#### [Given task]
Can you lay out the lines from the one containing "Where should I click to: Close" up to and including the one containing "click(x=150, y=35)" as a JSON list of strings, with one string per line and blank lines left out?

#### [Dataset entries]
::::::::::

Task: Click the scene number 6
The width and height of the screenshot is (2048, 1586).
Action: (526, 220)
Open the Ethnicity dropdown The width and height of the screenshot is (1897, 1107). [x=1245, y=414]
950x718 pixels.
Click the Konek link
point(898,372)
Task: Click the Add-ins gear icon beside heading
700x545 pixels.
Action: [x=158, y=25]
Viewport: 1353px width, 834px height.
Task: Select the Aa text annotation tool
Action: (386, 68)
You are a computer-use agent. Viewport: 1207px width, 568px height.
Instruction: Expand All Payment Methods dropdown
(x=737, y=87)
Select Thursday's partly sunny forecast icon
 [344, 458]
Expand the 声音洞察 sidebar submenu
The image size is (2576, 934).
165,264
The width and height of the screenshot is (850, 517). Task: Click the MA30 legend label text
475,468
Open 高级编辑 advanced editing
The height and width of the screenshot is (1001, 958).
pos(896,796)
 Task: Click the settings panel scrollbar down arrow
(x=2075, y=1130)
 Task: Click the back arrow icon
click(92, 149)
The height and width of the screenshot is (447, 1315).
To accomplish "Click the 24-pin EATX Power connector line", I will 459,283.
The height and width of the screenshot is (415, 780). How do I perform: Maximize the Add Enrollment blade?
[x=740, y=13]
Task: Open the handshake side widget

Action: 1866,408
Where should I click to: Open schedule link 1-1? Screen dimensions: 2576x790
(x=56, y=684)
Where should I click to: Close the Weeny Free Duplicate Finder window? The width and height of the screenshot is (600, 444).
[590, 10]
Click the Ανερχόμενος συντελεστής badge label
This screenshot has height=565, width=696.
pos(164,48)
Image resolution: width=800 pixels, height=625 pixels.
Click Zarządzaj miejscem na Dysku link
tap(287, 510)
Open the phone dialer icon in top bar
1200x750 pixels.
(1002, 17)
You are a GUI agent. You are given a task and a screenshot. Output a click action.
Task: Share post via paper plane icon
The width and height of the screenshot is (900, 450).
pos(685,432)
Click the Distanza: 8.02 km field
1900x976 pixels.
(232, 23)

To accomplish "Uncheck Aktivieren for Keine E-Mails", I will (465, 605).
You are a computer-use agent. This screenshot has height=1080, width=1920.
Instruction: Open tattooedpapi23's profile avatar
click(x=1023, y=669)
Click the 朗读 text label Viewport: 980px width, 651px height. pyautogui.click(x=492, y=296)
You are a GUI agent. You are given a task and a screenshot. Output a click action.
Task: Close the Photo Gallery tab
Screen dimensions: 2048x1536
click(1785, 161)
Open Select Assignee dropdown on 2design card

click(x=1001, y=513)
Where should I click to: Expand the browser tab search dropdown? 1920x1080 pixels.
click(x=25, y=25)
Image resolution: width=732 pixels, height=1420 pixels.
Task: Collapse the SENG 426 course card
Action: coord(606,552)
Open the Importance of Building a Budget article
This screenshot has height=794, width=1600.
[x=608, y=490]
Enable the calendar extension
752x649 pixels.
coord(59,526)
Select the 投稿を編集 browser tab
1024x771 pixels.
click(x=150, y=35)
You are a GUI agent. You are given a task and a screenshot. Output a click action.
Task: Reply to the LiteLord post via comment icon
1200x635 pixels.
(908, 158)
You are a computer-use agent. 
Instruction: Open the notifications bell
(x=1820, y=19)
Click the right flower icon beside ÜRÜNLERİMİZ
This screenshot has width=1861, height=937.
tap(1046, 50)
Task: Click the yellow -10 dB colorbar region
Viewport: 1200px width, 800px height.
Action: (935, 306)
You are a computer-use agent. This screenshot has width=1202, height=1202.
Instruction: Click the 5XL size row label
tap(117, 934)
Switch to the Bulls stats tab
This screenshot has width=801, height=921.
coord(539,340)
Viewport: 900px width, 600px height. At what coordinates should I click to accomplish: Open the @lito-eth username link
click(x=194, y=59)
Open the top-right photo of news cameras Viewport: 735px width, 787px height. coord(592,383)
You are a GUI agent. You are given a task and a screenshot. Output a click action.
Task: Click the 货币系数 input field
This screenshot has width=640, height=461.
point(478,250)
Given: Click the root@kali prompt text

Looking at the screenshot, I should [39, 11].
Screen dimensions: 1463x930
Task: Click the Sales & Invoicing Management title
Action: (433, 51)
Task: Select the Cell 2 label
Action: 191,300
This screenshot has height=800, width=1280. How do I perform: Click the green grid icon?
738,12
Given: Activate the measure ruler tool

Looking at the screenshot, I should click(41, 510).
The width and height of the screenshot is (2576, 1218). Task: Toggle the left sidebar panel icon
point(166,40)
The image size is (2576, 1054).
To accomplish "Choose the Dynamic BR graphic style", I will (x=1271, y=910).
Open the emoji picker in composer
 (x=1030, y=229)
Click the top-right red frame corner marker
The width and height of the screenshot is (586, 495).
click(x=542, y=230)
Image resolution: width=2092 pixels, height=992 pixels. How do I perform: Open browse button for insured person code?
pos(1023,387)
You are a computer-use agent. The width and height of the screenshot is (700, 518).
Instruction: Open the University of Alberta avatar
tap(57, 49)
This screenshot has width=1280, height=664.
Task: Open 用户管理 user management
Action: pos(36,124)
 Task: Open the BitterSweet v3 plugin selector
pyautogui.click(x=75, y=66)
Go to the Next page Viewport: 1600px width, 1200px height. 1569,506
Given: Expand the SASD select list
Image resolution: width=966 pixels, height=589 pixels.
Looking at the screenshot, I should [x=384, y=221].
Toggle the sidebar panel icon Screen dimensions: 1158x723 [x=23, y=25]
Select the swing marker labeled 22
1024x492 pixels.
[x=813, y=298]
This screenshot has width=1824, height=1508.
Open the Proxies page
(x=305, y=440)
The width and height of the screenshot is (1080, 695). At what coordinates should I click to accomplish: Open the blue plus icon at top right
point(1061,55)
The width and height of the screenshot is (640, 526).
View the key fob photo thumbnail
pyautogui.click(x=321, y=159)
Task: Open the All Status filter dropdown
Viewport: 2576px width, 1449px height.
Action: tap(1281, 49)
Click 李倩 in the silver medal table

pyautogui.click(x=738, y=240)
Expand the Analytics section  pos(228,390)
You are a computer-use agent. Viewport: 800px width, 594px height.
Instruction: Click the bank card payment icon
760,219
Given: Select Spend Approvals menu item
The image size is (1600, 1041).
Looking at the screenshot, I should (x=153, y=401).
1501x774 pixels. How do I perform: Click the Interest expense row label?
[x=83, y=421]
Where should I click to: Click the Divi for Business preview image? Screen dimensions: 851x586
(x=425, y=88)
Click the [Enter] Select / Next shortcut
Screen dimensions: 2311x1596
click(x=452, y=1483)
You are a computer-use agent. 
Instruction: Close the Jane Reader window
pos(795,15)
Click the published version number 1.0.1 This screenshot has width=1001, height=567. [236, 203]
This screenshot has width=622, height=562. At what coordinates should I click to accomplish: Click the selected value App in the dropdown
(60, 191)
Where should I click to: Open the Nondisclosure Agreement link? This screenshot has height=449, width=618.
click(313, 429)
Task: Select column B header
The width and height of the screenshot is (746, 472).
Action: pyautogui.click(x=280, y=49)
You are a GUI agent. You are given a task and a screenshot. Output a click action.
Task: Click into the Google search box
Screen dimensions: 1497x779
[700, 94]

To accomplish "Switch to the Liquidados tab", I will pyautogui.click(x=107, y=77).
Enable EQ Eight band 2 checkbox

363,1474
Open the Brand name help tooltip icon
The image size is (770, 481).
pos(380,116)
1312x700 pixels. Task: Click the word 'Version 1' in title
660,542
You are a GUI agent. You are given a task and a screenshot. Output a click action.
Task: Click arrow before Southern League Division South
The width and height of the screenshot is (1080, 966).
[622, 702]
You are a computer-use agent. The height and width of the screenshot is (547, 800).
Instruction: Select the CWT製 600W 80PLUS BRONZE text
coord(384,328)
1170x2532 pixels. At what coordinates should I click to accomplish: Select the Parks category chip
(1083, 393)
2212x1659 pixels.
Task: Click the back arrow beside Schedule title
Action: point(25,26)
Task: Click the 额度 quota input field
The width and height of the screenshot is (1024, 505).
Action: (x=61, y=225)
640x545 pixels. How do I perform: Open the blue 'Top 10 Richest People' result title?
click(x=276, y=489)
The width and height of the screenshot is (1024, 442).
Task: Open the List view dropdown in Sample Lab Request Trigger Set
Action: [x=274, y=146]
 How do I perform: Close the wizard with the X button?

::::::::::

#### [Correct response]
[
  "Where should I click to: Close the Weeny Free Duplicate Finder window? The width and height of the screenshot is (600, 444).",
  "[590, 10]",
  "Click the Ανερχόμενος συντελεστής badge label",
  "This screenshot has height=565, width=696.",
  "pos(164,48)",
  "Image resolution: width=800 pixels, height=625 pixels.",
  "Click Zarządzaj miejscem na Dysku link",
  "tap(287, 510)",
  "Open the phone dialer icon in top bar",
  "1200x750 pixels.",
  "(1002, 17)",
  "You are a GUI agent. You are given a task and a screenshot. Output a click action.",
  "Task: Share post via paper plane icon",
  "The width and height of the screenshot is (900, 450).",
  "pos(685,432)",
  "Click the Distanza: 8.02 km field",
  "1900x976 pixels.",
  "(232, 23)",
  "To accomplish \"Uncheck Aktivieren for Keine E-Mails\", I will (465, 605).",
  "You are a computer-use agent. This screenshot has height=1080, width=1920.",
  "Instruction: Open tattooedpapi23's profile avatar",
  "click(x=1023, y=669)",
  "Click the 朗读 text label Viewport: 980px width, 651px height. pyautogui.click(x=492, y=296)",
  "You are a GUI agent. You are given a task and a screenshot. Output a click action.",
  "Task: Close the Photo Gallery tab",
  "Screen dimensions: 2048x1536",
  "click(1785, 161)",
  "Open Select Assignee dropdown on 2design card",
  "click(x=1001, y=513)",
  "Where should I click to: Expand the browser tab search dropdown? 1920x1080 pixels.",
  "click(x=25, y=25)",
  "Image resolution: width=732 pixels, height=1420 pixels.",
  "Task: Collapse the SENG 426 course card",
  "Action: coord(606,552)",
  "Open the Importance of Building a Budget article",
  "This screenshot has height=794, width=1600.",
  "[x=608, y=490]",
  "Enable the calendar extension",
  "752x649 pixels.",
  "coord(59,526)",
  "Select the 投稿を編集 browser tab",
  "1024x771 pixels.",
  "click(x=150, y=35)"
]